Microsoft is now working on AI chips to rival Google, Nvidia

Microsoft is now working on AI chips to rival Google, Nvidia

Microsoft is recently making headlines for work bringing advancements in the field of Artificial Intelligence (AI). After a huge investment in the creator of ChatGPT by OpenAI, the company is said to be working on its own AI processors ,to train large language models (LLM).

According to the information received from people working directly on the project, the software giant is working on the chip since 2019. Internally named chip Athena is currently available to few people in Microsoft and OpenAI for testing purposes.

According to reports, the chip developed by Microsoft will perform better than the other outsourced chips and will save time and money. Other known tech companies including Amazon, Google and Facebook are also making their own AI chips.

An Open AI supercomputer by Microsoft.

Microsoft already has a supercomputer for AI research start-up OpenAI to train large language models. For this Microsoft majorly depends on thousands of Nvidia A100 graphics chips strung together that supports chatGPT and BingAI chatbot. The company had invested $1billion in OpenAI in 2019 with an aim to develop a huge,cutting edge supercomputer.

The supercomputer of Microsoft provides enough computing power that trains and retains a large set of AI models with greater volume of data for a longer period.
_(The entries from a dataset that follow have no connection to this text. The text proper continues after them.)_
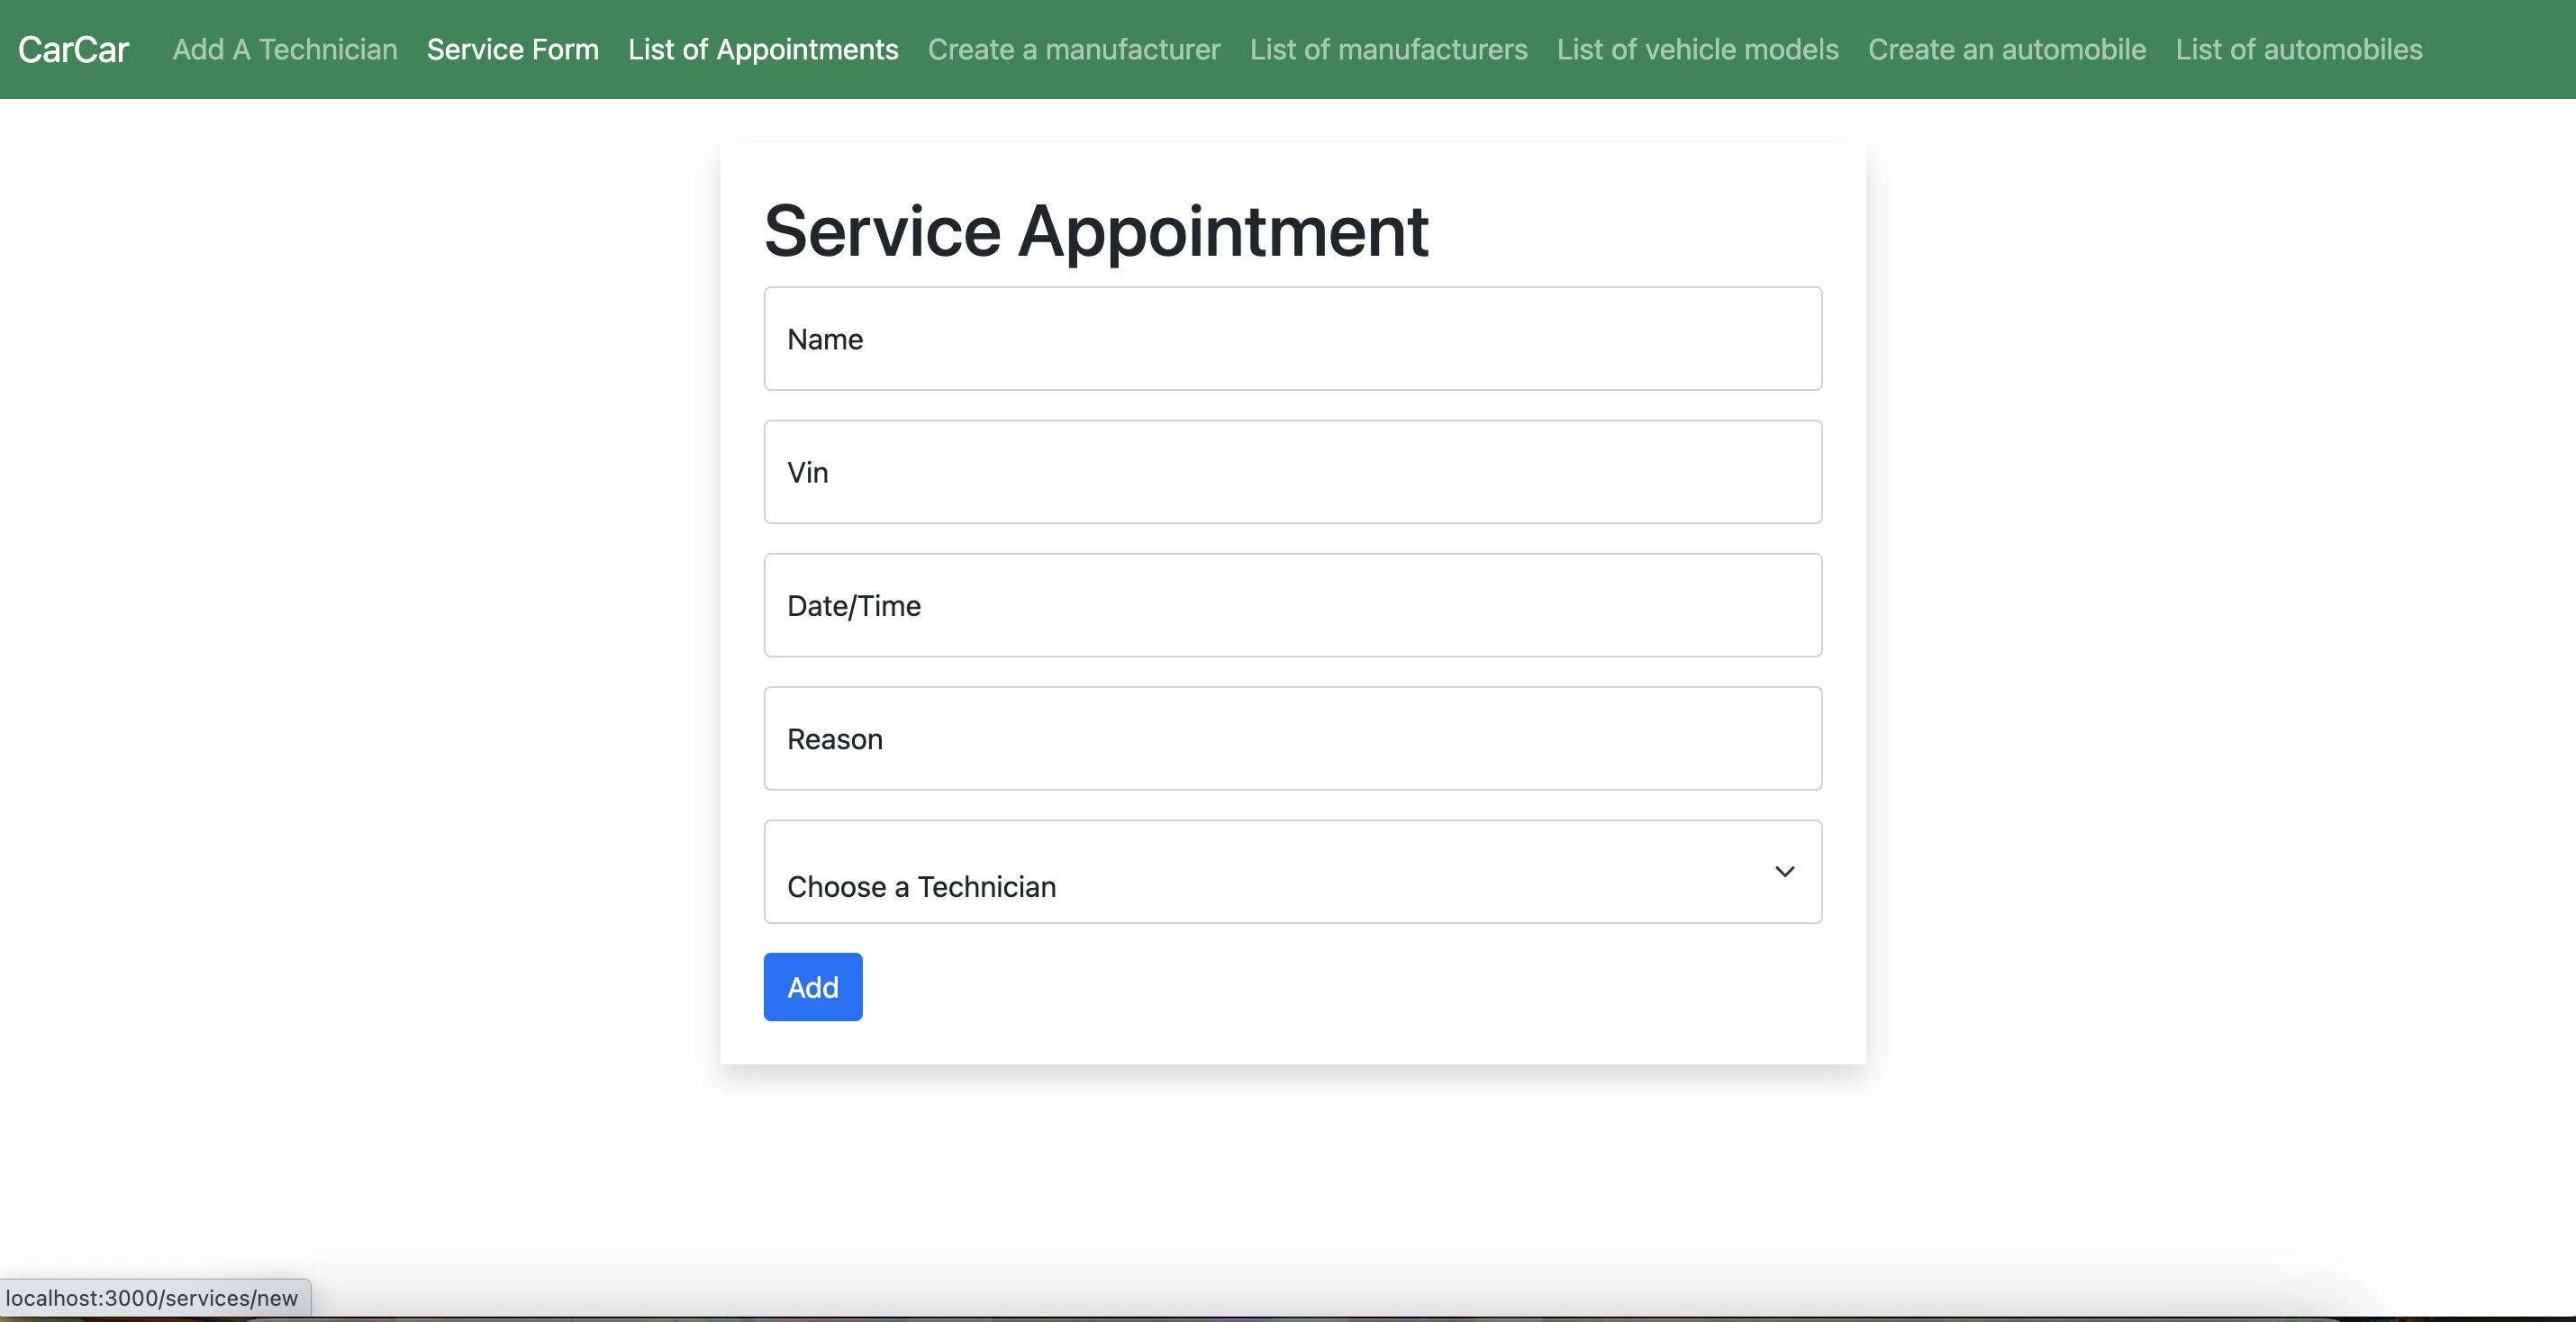Navigate to Create a manufacturer

(x=1073, y=49)
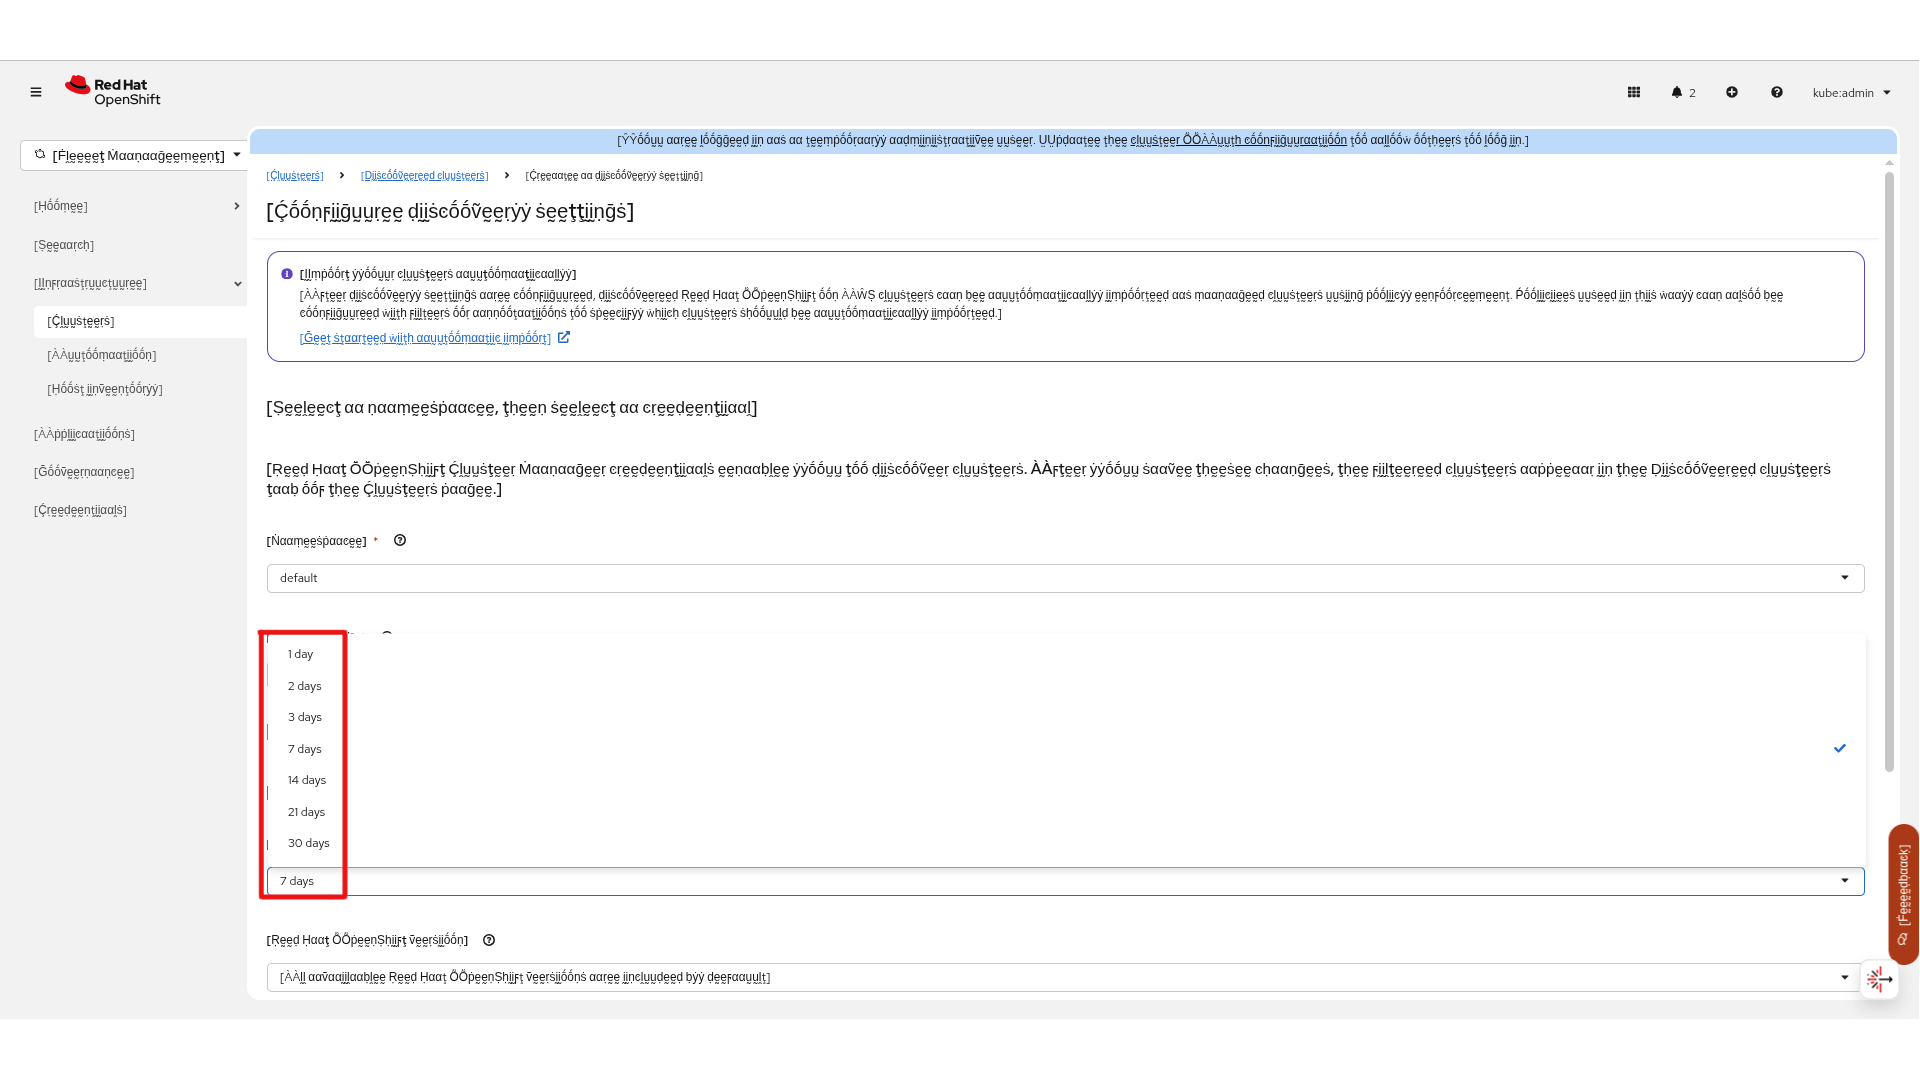Open the Namespace default dropdown
Screen dimensions: 1920x1080
[1064, 578]
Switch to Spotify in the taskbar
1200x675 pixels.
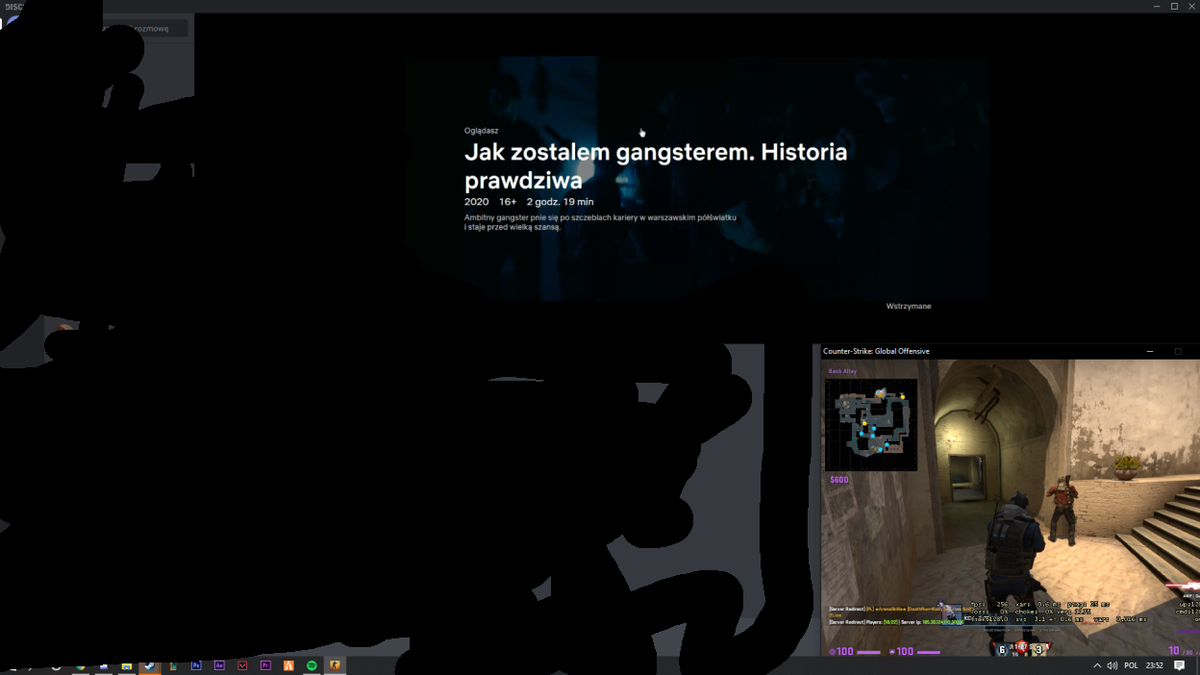(x=311, y=665)
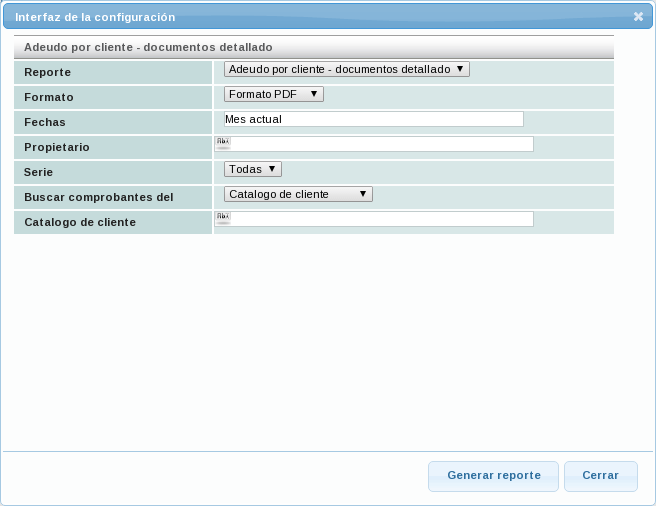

According to Nidhi Chappell, Microsoft head of product for Azure high-performance computing and AI the major learning from the ongoing research is that larger models help in saving more data for longer periods of training with better accuracy.

Google’s AI chip: TPU

Last year Google announced its own AI chip and named it Tensor Processing Unit (TPU),designed specifically for machine learning tasks. This TPU is claimed to handle trillions of operations per second with low consumption of power.

The Tensor Processing Unit is designed to use with the company’s open-source software library for machine learning Google’s TensorFlow software.